### Work to be completed
However many lines the data holds, transcribe them all exactly.

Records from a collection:
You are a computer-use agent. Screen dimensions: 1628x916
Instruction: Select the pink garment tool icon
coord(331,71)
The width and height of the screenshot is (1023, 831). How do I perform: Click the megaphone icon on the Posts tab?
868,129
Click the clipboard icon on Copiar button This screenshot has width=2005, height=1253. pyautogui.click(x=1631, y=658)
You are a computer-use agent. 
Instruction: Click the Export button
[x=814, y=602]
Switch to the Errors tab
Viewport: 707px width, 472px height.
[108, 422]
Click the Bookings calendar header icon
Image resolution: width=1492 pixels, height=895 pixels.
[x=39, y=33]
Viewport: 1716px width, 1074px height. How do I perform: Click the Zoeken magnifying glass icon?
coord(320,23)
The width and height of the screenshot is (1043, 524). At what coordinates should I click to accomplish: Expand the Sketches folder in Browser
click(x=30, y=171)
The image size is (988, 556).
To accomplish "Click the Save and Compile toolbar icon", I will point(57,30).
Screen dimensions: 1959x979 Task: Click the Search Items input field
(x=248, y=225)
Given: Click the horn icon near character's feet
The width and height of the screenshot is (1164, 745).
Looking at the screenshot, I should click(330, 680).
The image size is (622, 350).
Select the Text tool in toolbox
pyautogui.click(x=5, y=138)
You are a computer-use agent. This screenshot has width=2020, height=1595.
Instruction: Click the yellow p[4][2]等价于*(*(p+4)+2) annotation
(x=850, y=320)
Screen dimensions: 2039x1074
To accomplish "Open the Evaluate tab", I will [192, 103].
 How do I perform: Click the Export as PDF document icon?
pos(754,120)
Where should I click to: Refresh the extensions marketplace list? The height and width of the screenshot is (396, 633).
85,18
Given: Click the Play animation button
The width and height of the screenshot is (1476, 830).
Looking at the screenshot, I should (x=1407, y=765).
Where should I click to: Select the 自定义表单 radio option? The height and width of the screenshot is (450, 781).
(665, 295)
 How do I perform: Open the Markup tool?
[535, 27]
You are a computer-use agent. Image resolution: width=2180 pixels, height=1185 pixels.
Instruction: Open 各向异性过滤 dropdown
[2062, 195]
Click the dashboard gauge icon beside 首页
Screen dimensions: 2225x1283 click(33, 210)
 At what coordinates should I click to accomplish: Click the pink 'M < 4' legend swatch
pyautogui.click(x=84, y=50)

### Solution to the problem
You are a computer-use agent. Screen dimensions: 1628x916
Instruction: Select the pink garment tool icon
coord(331,71)
The width and height of the screenshot is (1023, 831). How do I perform: Click the megaphone icon on the Posts tab?
868,129
Click the clipboard icon on Copiar button This screenshot has width=2005, height=1253. pyautogui.click(x=1631, y=658)
You are a computer-use agent. 
Instruction: Click the Export button
[x=814, y=602]
Switch to the Errors tab
Viewport: 707px width, 472px height.
[108, 422]
Click the Bookings calendar header icon
Image resolution: width=1492 pixels, height=895 pixels.
[x=39, y=33]
Viewport: 1716px width, 1074px height. How do I perform: Click the Zoeken magnifying glass icon?
coord(320,23)
The width and height of the screenshot is (1043, 524). At what coordinates should I click to accomplish: Expand the Sketches folder in Browser
click(x=30, y=171)
The image size is (988, 556).
To accomplish "Click the Save and Compile toolbar icon", I will point(57,30).
Screen dimensions: 1959x979 Task: Click the Search Items input field
(x=248, y=225)
Given: Click the horn icon near character's feet
The width and height of the screenshot is (1164, 745).
Looking at the screenshot, I should click(330, 680).
The image size is (622, 350).
Select the Text tool in toolbox
pyautogui.click(x=5, y=138)
You are a computer-use agent. This screenshot has width=2020, height=1595.
Instruction: Click the yellow p[4][2]等价于*(*(p+4)+2) annotation
(x=850, y=320)
Screen dimensions: 2039x1074
To accomplish "Open the Evaluate tab", I will [192, 103].
 How do I perform: Click the Export as PDF document icon?
pos(754,120)
Where should I click to: Refresh the extensions marketplace list? The height and width of the screenshot is (396, 633).
85,18
Given: Click the Play animation button
The width and height of the screenshot is (1476, 830).
Looking at the screenshot, I should (x=1407, y=765).
Where should I click to: Select the 自定义表单 radio option? The height and width of the screenshot is (450, 781).
(665, 295)
 How do I perform: Open the Markup tool?
[535, 27]
You are a computer-use agent. Image resolution: width=2180 pixels, height=1185 pixels.
Instruction: Open 各向异性过滤 dropdown
[2062, 195]
Click the dashboard gauge icon beside 首页
Screen dimensions: 2225x1283 click(33, 210)
 At what coordinates should I click to accomplish: Click the pink 'M < 4' legend swatch
pyautogui.click(x=84, y=50)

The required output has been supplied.